Segment Any-Quality Images with Generative Latent Space Enhancement
Journal:
arXiv
Published Date:
Mar 16, 2025
Abstract
Despite their success, Segment Anything Models (SAMs) experience significant
performance drops on severely degraded, low-quality images, limiting their
effectiveness in real-world scenarios. To address this, we propose GleSAM,
which utilizes Generative Latent space Enhancement to boost robustness on
low-quality images, thus enabling generalization across various image
qualities. Specifically, we adapt the concept of latent diffusion to SAM-based
segmentation frameworks and perform the generative diffusion process in the
latent space of SAM to reconstruct high-quality representation, thereby
improving segmentation. Additionally, we introduce two techniques to improve
compatibility between the pre-trained diffusion model and the segmentation
framework. Our method can be applied to pre-trained SAM and SAM2 with only
minimal additional learnable parameters, allowing for efficient optimization.
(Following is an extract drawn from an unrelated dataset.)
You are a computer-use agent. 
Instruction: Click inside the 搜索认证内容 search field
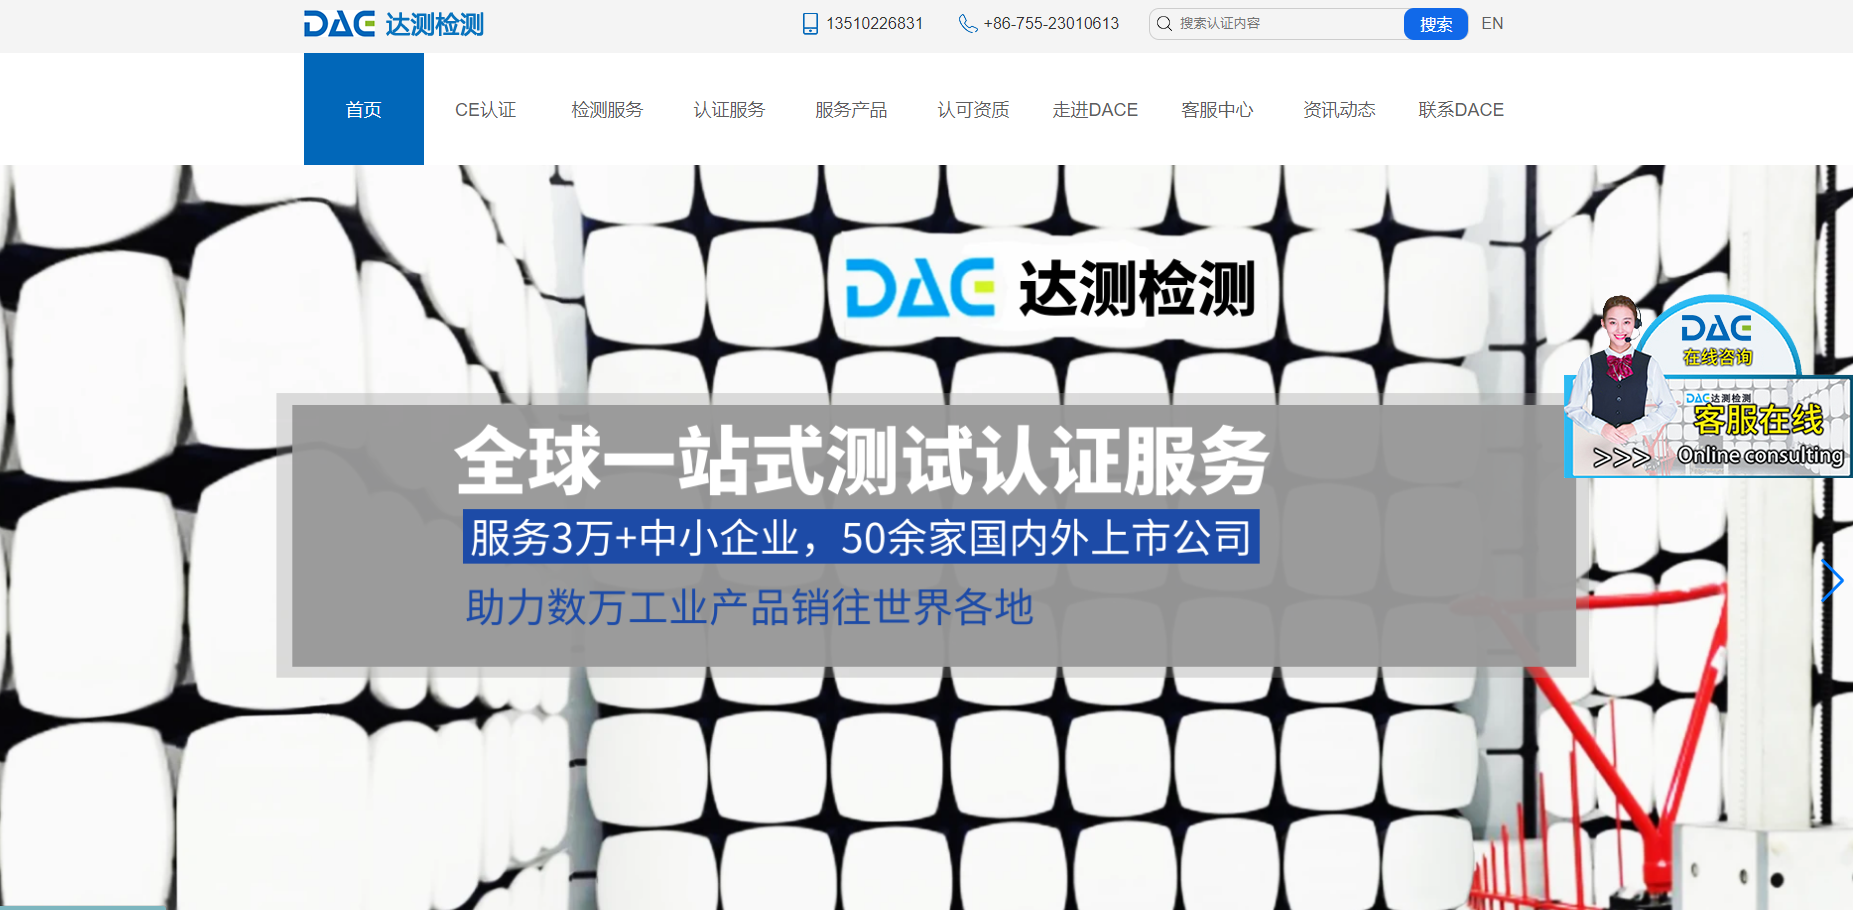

We also construct the LQSeg dataset with a greater diversity of degradation
types and levels for training and evaluating the model. Extensive experiments
demonstrate that GleSAM significantly improves segmentation robustness on
complex degradations while maintaining generalization to clear images.
Furthermore, GleSAM also performs well on unseen degradations, underscoring the
versatility of our approach and dataset.